Manufacturing In Mexico is likely to be a far sturdier industrial ‘boat’ than many economists previously thought.  A recent study conducted by J.P. Morgan indicates that 10 years ago China’s wages were 237% less than Mexican workers.  That’s all changed now with an average manufacturer in Mexico closing the gap effectively to only 14% today.  Plus, with the continued high cost of trans-Pacific freight shipped from Asia to U.S. markets, Mexico is primed to capitalize on their proximity to American consumers.  This past year, Ford, Volkswagen, Mazda and Toyota have all made plans to expand auto production, with the aviation industry not far behind led by Airbus, Eurocopter and Bombardier.

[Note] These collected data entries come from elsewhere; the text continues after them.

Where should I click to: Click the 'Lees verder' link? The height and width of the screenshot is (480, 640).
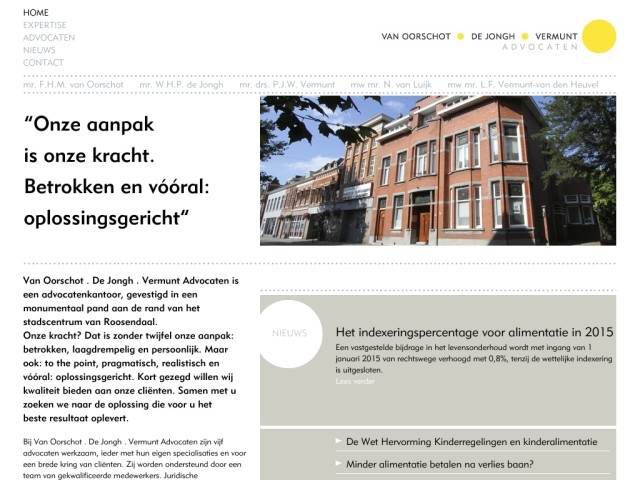(x=356, y=381)
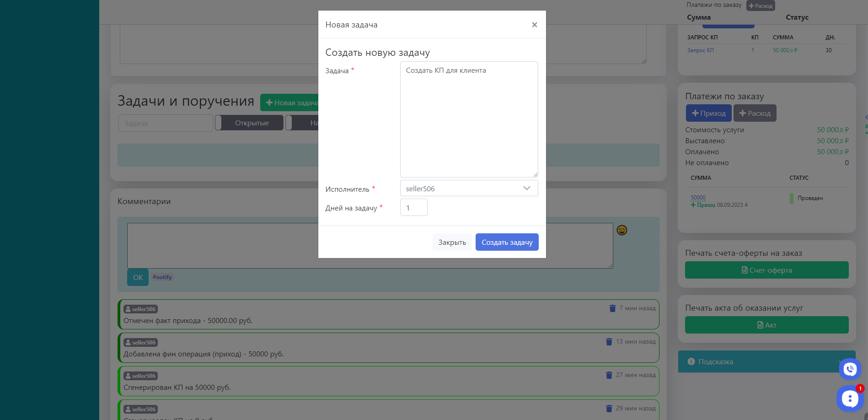Open the Исполнитель dropdown showing seller506
The height and width of the screenshot is (420, 868).
click(469, 188)
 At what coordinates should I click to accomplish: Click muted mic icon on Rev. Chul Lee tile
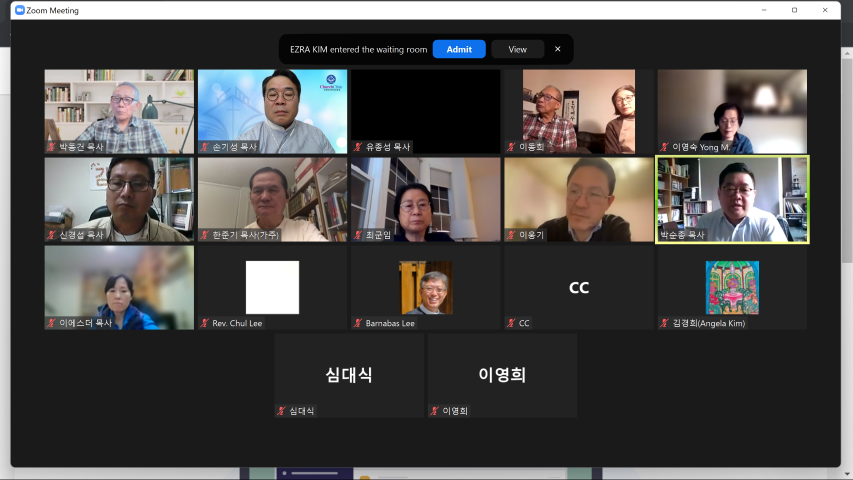205,323
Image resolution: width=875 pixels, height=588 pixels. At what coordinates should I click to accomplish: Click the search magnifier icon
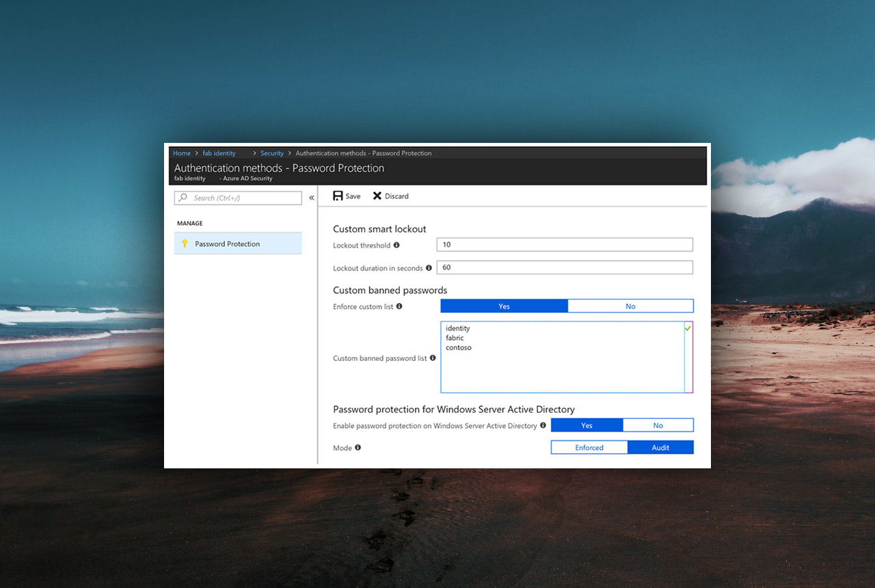click(183, 198)
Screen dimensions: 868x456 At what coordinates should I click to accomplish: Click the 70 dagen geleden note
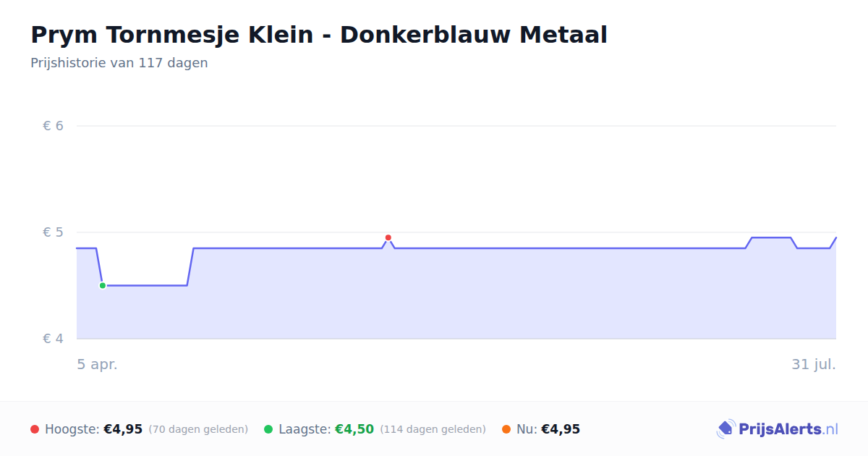(x=198, y=429)
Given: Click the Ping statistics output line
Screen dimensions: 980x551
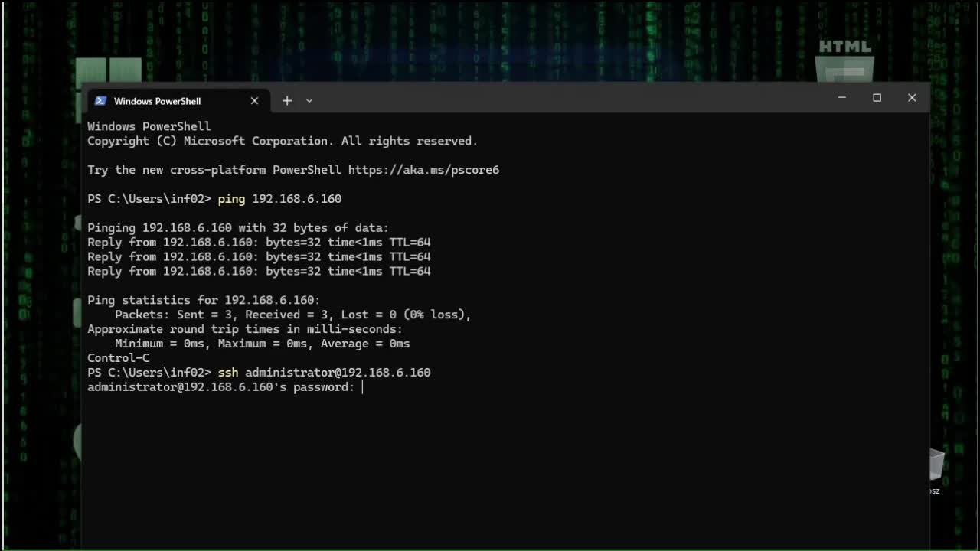Looking at the screenshot, I should [204, 300].
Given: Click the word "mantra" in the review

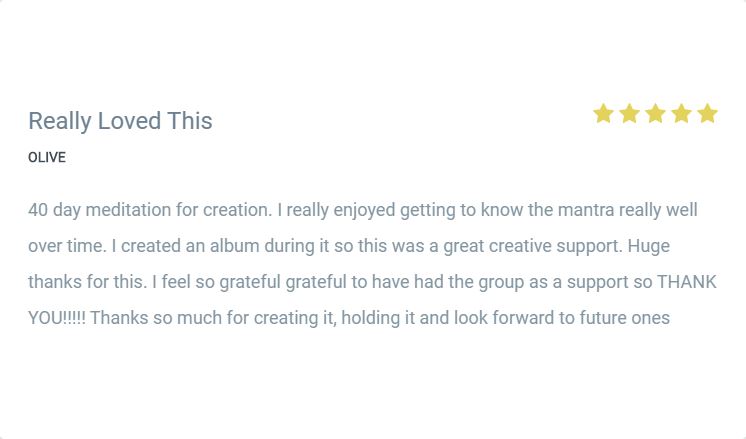Looking at the screenshot, I should [585, 210].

While market-watchers have renewed concerns about a new recession on the horizon, manufacturing in Mexico will still likely gain from increased production.  Capacity has swollen from 11.3% (in 2005) to 14% (2010) in import growth to the U.S. which is likely to continue as companies relocate to Mexican shores, according to Gabriel Casillas of J.P. Morgan.   Factor in the projected appreciation of the Chinese currency, Mexico remains a good bet for growth even if somewhat less than previously projected.  Still, the drug violence, both real and perceived, will necessarily have to be controlled and reduced in the long term.  Not entirely confined to border regions though predominately there, the cartels suggest ongoing risk to manufacturing in Mexico although the greatest share of industrial development is in the safe central region of the country.